Si tratta di una malattia infantile del comunismo, che la sinistra odierna ha ereditato. Un odio anti-israeliano che ha radici nella Guerra fredda, quando l’inimicizia che esisteva tra l’Unione sovietica e gli Stati Uniti era stata proiettata su Israele. In molti si era radicata la convinzione che il Paese fosse uno stato filo-americano, imperialista, invasore del Medioriente. Questa era, all’epoca, la linea adottata dall’Unione sovietica. Sempre per eredità sovietica, il mondo, per queste persone, è diviso tra i capitalisti borghesi, oppressori dei più poveri da una parte, e i poveri del mondo, dall’altra, ovvero gli africani, gli asiatici e i musulmani.
Cosa ne pensa dell’atteggiamento assunto dal neo-sindaco Pisapia?
Avrebbe dovuto appoggiare totalmente l’iniziativa, per far capire da che parte stava.
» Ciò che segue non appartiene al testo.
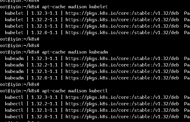Open the pkgs.k8s.io link in kubeadm 1.32.0-1.1 row
The height and width of the screenshot is (122, 190).
pos(122,78)
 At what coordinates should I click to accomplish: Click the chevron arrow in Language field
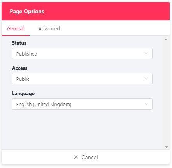click(x=146, y=104)
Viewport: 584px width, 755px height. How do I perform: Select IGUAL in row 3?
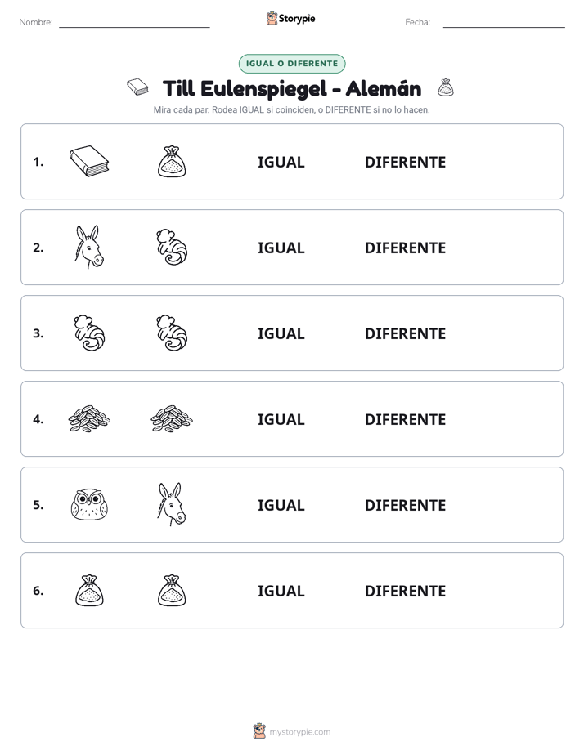281,333
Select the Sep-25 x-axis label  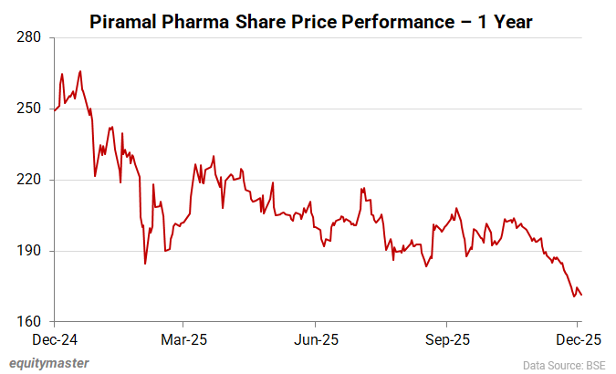[446, 339]
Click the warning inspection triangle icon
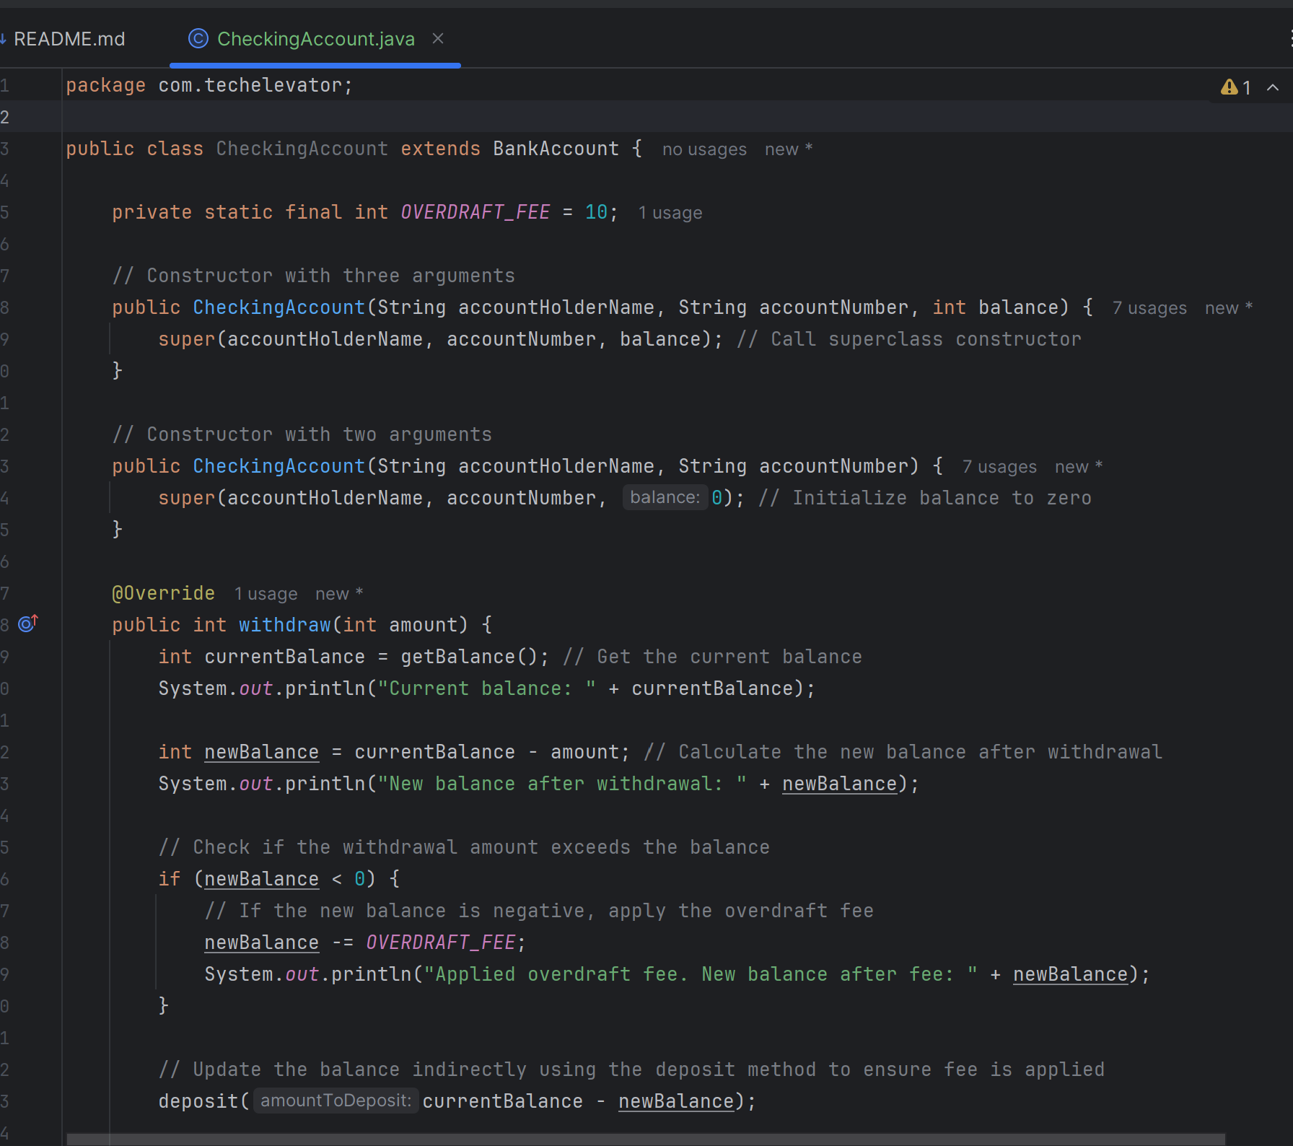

Avrebbe potuto dimostrare a tutti di essere un sincero democratico, un anticonformista, privo di paura. Era un’occasione da cogliere per far capire di che pasta è fatta un uomo. C’è da dire che, alla fine, ha compreso che la posizione di tiepidezza assunta all’inizio, con l’idea di spostare la mostra all’interno delle mura del Castello Sforzesco, fosse insostenibile. E’ evidente che si sarebbe trattato di una lesione eccessiva della libertà di espressione e di opinione.
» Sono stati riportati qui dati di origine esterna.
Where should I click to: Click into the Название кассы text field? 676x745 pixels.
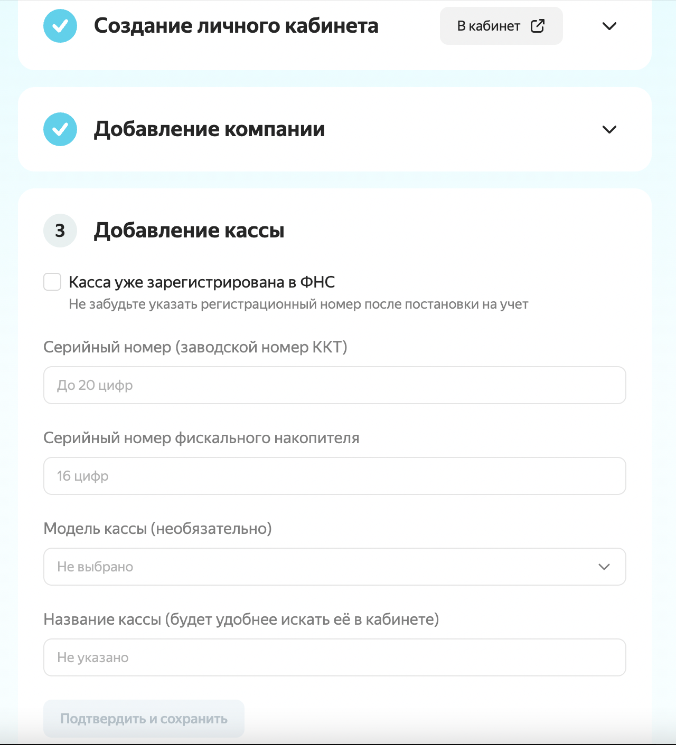coord(334,657)
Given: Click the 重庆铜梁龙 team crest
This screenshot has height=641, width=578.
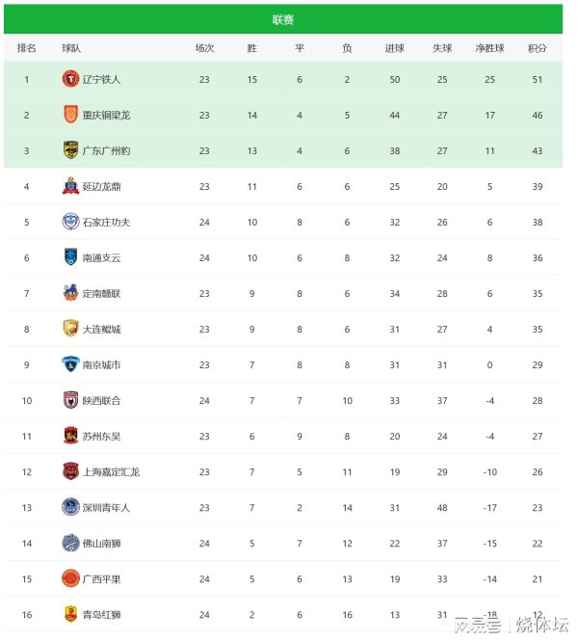Looking at the screenshot, I should point(70,115).
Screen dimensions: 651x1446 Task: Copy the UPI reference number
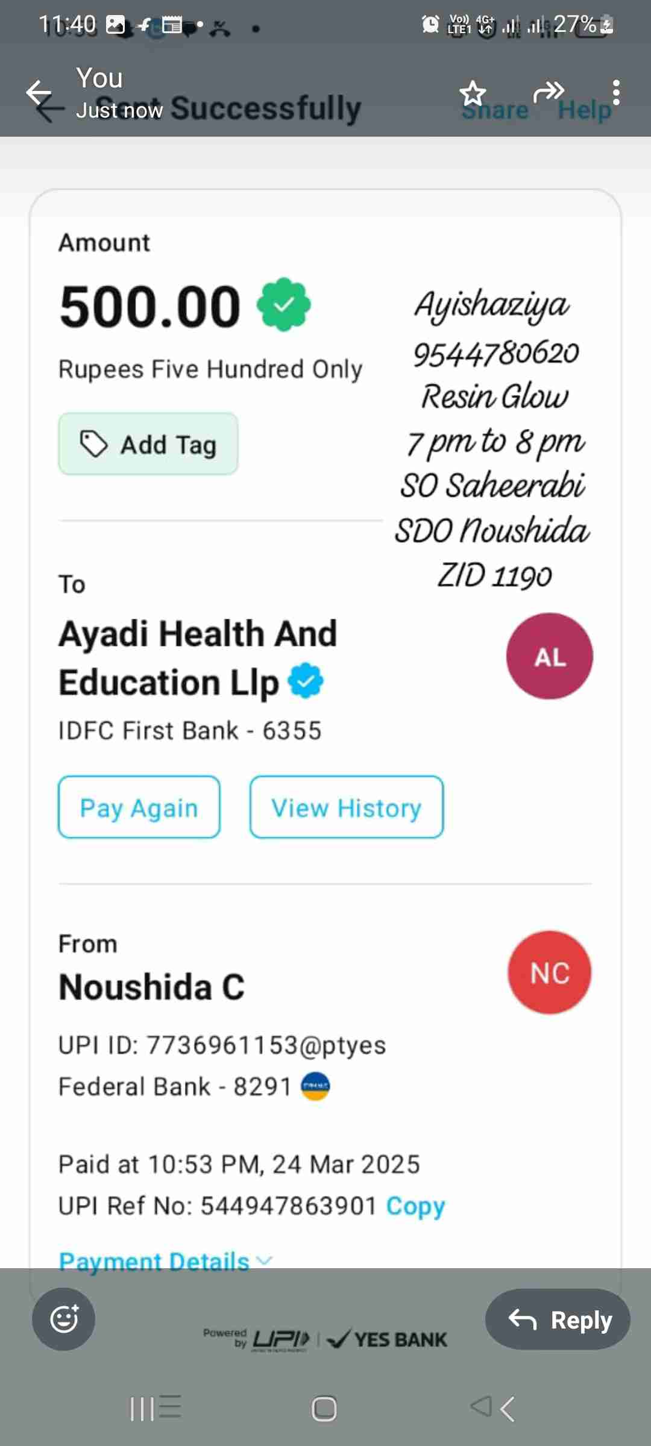[415, 1206]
Sì, ma perché, in principio, è stato “tiepido”?
Perché ha riconosciuto, in parte di quelle persone che volevano fermare la mostra, la gente con cui si dovrà mettere in relazione perché lo hanno votato. Probabilmente, inoltre, ha avuto paura della violenza che si sarebbe potuta scatenare. Questo lo capisco, perché è compito di un sindaco evitare, nella propria città, che si creino disordini. Ma, poste queste due ragioni, ce n’è una più grande: la difesa della democrazia e della libertà.
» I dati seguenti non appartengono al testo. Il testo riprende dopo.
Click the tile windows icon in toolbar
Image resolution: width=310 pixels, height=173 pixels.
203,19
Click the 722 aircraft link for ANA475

Crede che l’atteggiamento di Pisapia, in futuro, potrà incrinare i rapporti di amicizia con lo Stato israeliano?
Non esageriamo. Al massimo si potranno incrinare i rapporti con gli ebrei milanesi. Non credo, tuttavia, che questo accadrà. La mostra si terrà, andrà benissimo, vincerà la ragione. Del resto, in fondo, è stato detto un sì.